The cardboard maker, which counts e-commerce firms and consumer packaged goods companies as major customers, is benefiting from heavy spending on packaging materials to ensure items are delivered safely.

Chief Executive Miles Roberts said the COVID-19 crisis had accelerated growth in e-commerce and demand for sustainable products, as consumers stuck at home turned to the internet for everything from daily needs to clothing.

"We are very strongly positioned to continue gaining from this momentum," Roberts told Reuters, after DS Smith reported strong trading over the Christmas holiday period and saw signs of recovery in demand from industrial customers.

The FTSE-100 firm, whose shares were up about 2% in early trade, has been in the headlines after Bloomberg News reported that rival Mondi was considering making a takeover offer.

Roberts declined to comment on "what other companies may be doing" and said DS Smith's board was "focused on maximising value for shareholders in whatever form that comes in."

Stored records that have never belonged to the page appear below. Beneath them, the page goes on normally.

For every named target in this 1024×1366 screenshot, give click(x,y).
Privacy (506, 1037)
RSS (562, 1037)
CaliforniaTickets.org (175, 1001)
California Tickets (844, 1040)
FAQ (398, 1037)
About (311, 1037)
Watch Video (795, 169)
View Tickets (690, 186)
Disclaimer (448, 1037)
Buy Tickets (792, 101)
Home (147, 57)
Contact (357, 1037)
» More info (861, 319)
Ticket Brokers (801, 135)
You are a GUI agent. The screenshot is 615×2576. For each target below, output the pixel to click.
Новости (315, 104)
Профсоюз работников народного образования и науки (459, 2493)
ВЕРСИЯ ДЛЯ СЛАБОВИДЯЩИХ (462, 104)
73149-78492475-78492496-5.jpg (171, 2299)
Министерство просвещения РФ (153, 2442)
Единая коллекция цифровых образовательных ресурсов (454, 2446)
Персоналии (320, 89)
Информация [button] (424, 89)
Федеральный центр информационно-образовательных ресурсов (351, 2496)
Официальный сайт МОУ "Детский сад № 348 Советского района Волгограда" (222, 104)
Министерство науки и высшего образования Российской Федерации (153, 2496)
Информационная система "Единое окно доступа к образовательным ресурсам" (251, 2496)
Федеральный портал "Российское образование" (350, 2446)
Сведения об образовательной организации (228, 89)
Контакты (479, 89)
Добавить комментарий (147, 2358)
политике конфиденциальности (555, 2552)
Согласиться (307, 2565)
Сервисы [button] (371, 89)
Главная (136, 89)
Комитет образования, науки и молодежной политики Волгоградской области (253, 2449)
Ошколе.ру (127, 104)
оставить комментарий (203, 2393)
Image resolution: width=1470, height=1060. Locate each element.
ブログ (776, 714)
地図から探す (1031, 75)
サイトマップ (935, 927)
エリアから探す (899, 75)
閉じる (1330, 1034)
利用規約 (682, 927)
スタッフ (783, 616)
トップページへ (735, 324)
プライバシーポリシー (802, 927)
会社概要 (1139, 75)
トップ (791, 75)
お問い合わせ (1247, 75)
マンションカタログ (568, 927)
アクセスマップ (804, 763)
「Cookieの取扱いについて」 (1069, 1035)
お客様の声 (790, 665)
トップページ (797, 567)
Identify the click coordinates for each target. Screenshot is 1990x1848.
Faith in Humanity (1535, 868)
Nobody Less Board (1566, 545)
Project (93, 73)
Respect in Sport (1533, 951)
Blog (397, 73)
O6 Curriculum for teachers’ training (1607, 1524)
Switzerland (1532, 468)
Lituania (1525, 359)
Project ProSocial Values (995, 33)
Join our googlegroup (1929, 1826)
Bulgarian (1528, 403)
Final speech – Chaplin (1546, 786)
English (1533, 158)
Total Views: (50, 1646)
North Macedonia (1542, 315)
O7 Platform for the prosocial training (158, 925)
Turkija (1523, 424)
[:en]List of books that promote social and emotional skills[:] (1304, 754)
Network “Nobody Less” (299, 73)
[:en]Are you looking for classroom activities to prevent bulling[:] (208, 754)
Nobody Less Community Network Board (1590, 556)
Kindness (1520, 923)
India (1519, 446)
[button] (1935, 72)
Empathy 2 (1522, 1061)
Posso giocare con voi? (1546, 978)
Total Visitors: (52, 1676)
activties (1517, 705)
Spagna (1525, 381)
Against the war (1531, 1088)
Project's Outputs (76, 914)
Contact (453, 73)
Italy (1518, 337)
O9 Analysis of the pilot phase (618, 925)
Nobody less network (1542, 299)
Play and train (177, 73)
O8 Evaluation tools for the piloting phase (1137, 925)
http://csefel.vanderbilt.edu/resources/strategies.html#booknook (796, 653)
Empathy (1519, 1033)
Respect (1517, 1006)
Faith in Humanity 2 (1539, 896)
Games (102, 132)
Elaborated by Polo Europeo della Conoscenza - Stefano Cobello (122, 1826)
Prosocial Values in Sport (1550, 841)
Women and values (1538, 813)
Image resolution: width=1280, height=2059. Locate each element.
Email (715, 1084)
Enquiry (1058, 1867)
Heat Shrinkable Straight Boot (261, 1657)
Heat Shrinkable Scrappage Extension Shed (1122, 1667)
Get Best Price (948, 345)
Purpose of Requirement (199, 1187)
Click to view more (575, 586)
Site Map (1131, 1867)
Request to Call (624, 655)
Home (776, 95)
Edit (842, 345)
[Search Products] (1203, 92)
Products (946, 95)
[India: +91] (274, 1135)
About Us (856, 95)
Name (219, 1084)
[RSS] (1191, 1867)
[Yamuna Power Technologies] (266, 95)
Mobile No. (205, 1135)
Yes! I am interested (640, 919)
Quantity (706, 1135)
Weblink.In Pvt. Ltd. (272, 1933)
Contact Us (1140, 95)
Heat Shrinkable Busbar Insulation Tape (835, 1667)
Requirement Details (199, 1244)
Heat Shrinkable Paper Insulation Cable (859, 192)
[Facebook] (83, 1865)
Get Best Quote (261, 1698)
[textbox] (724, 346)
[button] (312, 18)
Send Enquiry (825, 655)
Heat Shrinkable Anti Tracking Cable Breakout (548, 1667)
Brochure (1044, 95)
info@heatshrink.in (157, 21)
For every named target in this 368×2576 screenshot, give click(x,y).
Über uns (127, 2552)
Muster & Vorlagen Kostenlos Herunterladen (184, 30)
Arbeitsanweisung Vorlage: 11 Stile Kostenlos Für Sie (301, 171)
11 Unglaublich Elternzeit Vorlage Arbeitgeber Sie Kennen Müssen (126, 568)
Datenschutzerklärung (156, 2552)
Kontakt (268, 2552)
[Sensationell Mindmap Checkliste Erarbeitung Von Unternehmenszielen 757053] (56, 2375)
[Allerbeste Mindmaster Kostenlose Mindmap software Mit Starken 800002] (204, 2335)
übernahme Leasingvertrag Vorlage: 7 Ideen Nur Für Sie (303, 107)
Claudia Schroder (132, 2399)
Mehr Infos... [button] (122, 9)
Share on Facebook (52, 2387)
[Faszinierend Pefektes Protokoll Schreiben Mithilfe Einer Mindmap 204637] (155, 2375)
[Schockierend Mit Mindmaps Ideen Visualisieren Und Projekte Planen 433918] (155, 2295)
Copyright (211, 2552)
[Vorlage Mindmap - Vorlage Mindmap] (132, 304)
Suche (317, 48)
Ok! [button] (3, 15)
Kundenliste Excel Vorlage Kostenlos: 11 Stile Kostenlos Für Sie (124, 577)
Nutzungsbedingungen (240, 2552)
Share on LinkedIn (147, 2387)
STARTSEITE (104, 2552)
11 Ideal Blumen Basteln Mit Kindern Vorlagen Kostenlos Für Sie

The company has seen a rise in costs as paper prices climbed but made up for that by charging customers more, it said.

DS Smith supplies products to companies such as Amazon, Nestle and Unilever.

Profit in the six months to October more than halved due to lower prices and weak industrial demand, but the company resumed paying a dividend to show confidence in its ability to ride out the crisis.

Roberts said DS Smith intended to continue paying shareholders on the back of an expected strong cashflow performance for fiscal 2020.